Te miro todo el tiempo, sos mi ejemplo a seguir y me doy cuenta que tenés miedo. Aunque sonrías y me digas que todo va a estar bien, que no pasa nada.
Sé que mirás el celular a la madrugada cada 5 minutos para chequear si mi glucemia ya está en rango.
Veo tu cara cuando lees mi curva de glucosa aunque no entiendas qué pasó y me sonreís luego.
Te veo anotar todo, buscar en Google, preguntar, hacer consultas.
Y aunque a veces no te lo diga… GRACIAS.
Gracias por estar sin invadir.
Por acompañarme en los días buenos y en los que no quiero saber nada.
Por preparar meriendas con etiquetas leídas cien veces.
Por las bolsitas con gomitas en cada bolso.
Por llevar siempre más de lo que hace falta, por las dudas.
Yo sé que no es fácil para vos.
Sé que quisieras poder sacarme esto.
Que darías todo por ser vos quien se pinche, quien cuente hidratos, quien escuche la alarma en la noche.
Pero te juro que, aunque esto sea difícil, me siento fuerte porque te tengo a mi lado.

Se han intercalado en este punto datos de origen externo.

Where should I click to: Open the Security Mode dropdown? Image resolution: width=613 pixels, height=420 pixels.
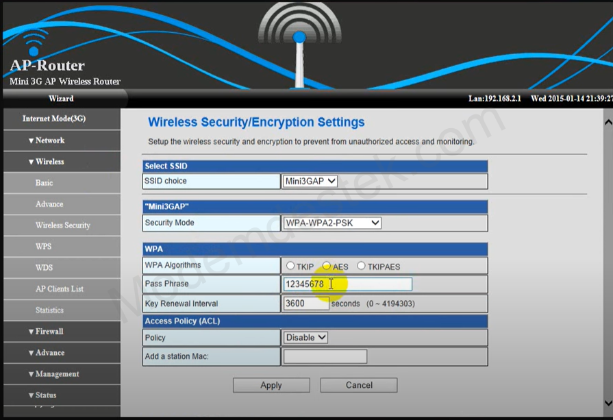(332, 223)
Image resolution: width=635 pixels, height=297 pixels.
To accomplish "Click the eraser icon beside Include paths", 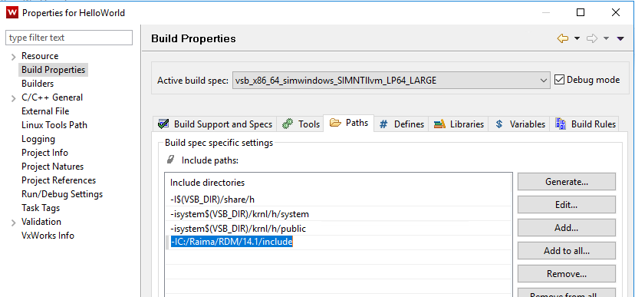I will [170, 160].
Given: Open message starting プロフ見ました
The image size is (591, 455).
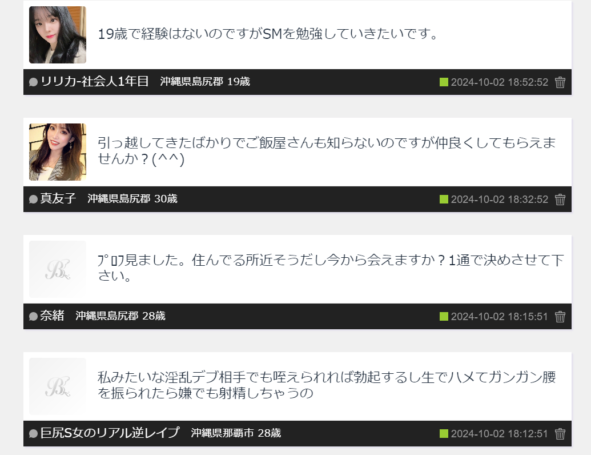Looking at the screenshot, I should [331, 268].
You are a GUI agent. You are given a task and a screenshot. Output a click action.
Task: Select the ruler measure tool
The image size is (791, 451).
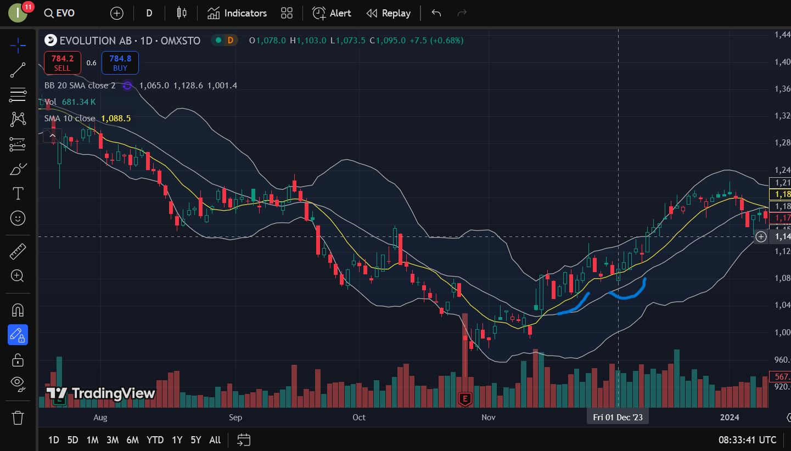pyautogui.click(x=18, y=252)
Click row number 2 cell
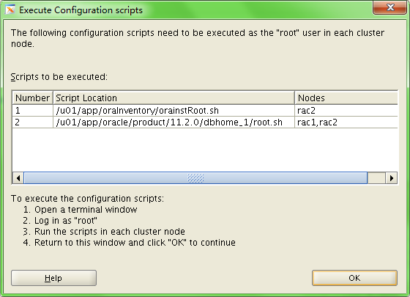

No necesito que seas perfecto.
No hace falta que sepas todo.
Solo te pido que sigas ahí, como hasta ahora.
Que me mires como siempre, más allá del sensor o la insulina.
Que me veas a mí, NO SOLO A LA DIABETES.
Porque aunque yo sea quien la lleva en el cuerpo, vos también la vivís.
Y en este camino, caminar juntos hace toda la diferencia.
Un abrazo muy fuerte a todos los papis que están transitando la diabetes tipo 1 junto a sus hijos, y un abrazo y agradecimiento especial a los míos, que hace más de 20 años hicieron todo lo posible (con la NO tecnología que existía en ese momento) para que yo pueda tener una vida plena y hoy, con mis 31 años, contar con excelente salud.